Reproduce the records verbatim from the line containing "Select the Crop Overlay tool" through the line containing "Looking at the screenshot, I should [x=103, y=130].", inclusive.

### DATASET ###

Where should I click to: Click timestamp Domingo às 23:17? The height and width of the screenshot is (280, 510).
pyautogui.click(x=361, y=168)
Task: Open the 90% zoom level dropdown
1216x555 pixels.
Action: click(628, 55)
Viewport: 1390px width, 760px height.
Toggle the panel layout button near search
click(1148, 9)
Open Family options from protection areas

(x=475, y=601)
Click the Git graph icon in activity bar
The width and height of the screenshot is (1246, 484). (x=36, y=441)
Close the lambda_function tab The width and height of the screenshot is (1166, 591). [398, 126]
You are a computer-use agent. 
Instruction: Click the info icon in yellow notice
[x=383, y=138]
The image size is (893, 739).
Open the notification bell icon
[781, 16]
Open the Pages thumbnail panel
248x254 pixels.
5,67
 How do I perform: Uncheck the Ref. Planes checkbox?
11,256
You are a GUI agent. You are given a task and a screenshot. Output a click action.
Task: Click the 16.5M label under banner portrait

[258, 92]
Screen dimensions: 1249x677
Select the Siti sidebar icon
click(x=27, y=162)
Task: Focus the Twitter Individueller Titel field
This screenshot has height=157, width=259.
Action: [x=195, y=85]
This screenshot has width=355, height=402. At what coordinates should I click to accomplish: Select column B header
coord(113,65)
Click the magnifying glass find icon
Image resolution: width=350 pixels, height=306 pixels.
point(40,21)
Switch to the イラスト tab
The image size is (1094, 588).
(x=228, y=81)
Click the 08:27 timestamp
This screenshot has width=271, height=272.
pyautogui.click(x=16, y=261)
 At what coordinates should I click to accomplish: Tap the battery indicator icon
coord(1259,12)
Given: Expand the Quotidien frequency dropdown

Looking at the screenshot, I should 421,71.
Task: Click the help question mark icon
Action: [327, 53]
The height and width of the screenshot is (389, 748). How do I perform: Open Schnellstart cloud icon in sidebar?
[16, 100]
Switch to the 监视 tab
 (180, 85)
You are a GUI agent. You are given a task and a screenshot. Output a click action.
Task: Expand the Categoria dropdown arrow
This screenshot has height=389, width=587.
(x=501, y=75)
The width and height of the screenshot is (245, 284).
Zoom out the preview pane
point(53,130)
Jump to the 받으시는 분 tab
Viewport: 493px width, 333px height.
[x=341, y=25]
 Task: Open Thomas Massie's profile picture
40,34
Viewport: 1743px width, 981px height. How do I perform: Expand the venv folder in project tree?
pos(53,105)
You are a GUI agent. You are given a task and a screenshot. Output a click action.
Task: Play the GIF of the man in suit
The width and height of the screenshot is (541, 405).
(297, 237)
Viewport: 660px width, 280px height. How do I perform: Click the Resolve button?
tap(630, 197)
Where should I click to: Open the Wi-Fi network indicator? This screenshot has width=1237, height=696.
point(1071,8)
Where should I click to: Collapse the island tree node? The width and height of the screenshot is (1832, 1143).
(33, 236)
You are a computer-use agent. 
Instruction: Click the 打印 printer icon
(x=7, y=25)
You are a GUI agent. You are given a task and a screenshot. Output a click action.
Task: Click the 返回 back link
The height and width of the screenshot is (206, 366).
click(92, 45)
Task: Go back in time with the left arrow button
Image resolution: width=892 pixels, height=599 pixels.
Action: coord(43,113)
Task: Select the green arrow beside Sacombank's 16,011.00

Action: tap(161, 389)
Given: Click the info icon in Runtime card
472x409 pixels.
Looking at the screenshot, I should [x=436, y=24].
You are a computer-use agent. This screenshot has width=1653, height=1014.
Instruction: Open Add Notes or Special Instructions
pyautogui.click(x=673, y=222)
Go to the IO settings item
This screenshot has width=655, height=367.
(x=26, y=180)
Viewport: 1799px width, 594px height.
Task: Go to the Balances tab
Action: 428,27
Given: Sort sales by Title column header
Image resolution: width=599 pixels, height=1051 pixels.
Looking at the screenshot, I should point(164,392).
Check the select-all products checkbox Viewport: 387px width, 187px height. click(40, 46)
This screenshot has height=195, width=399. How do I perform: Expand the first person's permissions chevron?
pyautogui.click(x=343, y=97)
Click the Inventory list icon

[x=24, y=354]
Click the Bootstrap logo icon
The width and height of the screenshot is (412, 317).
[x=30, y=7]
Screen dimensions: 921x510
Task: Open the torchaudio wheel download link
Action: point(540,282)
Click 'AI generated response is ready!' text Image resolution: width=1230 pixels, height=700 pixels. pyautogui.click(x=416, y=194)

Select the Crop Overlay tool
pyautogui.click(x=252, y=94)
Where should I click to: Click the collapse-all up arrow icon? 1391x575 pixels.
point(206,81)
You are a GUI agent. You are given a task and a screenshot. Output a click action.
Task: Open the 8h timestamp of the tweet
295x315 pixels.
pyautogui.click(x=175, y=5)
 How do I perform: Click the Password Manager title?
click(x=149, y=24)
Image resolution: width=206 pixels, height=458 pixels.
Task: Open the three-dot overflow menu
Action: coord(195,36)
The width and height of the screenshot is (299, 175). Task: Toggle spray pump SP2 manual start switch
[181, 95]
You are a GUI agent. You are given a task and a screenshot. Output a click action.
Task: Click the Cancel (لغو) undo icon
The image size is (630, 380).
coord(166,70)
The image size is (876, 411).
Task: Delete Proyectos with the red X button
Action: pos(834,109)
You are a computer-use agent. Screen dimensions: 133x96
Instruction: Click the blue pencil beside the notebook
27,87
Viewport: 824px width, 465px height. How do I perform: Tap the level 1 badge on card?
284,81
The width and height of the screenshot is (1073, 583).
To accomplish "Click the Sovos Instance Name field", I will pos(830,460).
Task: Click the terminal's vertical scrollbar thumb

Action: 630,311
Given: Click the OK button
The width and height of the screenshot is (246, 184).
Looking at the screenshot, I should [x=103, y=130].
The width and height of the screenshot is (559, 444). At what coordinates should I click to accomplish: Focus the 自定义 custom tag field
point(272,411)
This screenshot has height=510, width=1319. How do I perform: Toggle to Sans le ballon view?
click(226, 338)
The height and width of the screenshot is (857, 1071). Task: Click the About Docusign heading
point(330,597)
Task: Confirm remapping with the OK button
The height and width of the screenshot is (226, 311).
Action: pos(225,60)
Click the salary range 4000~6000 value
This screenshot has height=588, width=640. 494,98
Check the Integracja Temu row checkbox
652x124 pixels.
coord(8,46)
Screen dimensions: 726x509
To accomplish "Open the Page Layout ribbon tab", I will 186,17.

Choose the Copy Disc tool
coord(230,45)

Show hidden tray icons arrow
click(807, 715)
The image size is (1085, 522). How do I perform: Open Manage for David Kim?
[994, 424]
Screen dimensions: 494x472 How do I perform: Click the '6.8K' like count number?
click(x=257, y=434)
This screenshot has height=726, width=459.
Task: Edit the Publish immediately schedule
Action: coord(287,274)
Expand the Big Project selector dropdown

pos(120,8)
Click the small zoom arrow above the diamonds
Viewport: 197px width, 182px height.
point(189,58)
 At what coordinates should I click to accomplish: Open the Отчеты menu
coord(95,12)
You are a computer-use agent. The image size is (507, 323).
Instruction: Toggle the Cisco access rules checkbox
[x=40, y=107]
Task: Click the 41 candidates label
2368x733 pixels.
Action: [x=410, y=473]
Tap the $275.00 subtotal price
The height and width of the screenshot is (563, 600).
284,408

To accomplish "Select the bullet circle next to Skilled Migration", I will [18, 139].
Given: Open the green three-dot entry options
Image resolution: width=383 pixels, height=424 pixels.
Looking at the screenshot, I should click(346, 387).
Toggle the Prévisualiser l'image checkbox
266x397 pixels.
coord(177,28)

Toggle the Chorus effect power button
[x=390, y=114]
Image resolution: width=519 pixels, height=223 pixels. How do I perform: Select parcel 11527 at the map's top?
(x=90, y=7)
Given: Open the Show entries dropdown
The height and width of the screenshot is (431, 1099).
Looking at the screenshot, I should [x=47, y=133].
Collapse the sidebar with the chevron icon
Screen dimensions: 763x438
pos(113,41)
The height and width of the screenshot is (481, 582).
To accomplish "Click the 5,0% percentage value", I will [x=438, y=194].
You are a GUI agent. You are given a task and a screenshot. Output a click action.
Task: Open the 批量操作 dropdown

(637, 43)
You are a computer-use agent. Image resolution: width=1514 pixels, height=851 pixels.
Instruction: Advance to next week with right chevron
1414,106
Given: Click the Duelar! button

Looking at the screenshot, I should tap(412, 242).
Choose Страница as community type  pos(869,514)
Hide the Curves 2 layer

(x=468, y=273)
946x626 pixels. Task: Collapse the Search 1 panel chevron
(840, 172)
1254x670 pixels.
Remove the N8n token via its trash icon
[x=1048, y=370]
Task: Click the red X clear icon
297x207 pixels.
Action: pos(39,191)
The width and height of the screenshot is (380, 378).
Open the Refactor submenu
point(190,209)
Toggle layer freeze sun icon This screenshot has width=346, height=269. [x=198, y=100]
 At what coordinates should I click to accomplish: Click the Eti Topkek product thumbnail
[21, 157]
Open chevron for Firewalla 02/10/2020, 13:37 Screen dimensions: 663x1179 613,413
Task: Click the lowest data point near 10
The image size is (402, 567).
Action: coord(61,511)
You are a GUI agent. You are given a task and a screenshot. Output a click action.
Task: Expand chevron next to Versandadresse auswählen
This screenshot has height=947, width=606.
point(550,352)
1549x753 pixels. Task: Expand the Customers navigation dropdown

###

§ **OUTPUT BELOW**:
Select the Crop Overlay tool
pyautogui.click(x=252, y=94)
Where should I click to: Click the collapse-all up arrow icon? 1391x575 pixels.
point(206,81)
You are a GUI agent. You are given a task and a screenshot. Output a click action.
Task: Open the 8h timestamp of the tweet
295x315 pixels.
pyautogui.click(x=175, y=5)
 How do I perform: Click the Password Manager title?
click(x=149, y=24)
Image resolution: width=206 pixels, height=458 pixels.
Task: Open the three-dot overflow menu
Action: coord(195,36)
The width and height of the screenshot is (299, 175). Task: Toggle spray pump SP2 manual start switch
[181, 95]
You are a GUI agent. You are given a task and a screenshot. Output a click action.
Task: Click the Cancel (لغو) undo icon
The image size is (630, 380).
coord(166,70)
The image size is (876, 411).
Task: Delete Proyectos with the red X button
Action: pos(834,109)
You are a computer-use agent. Screen dimensions: 133x96
Instruction: Click the blue pencil beside the notebook
27,87
Viewport: 824px width, 465px height. How do I perform: Tap the level 1 badge on card?
284,81
The width and height of the screenshot is (1073, 583).
To accomplish "Click the Sovos Instance Name field", I will pos(830,460).
Task: Click the terminal's vertical scrollbar thumb

Action: 630,311
Given: Click the OK button
The width and height of the screenshot is (246, 184).
Looking at the screenshot, I should [x=103, y=130].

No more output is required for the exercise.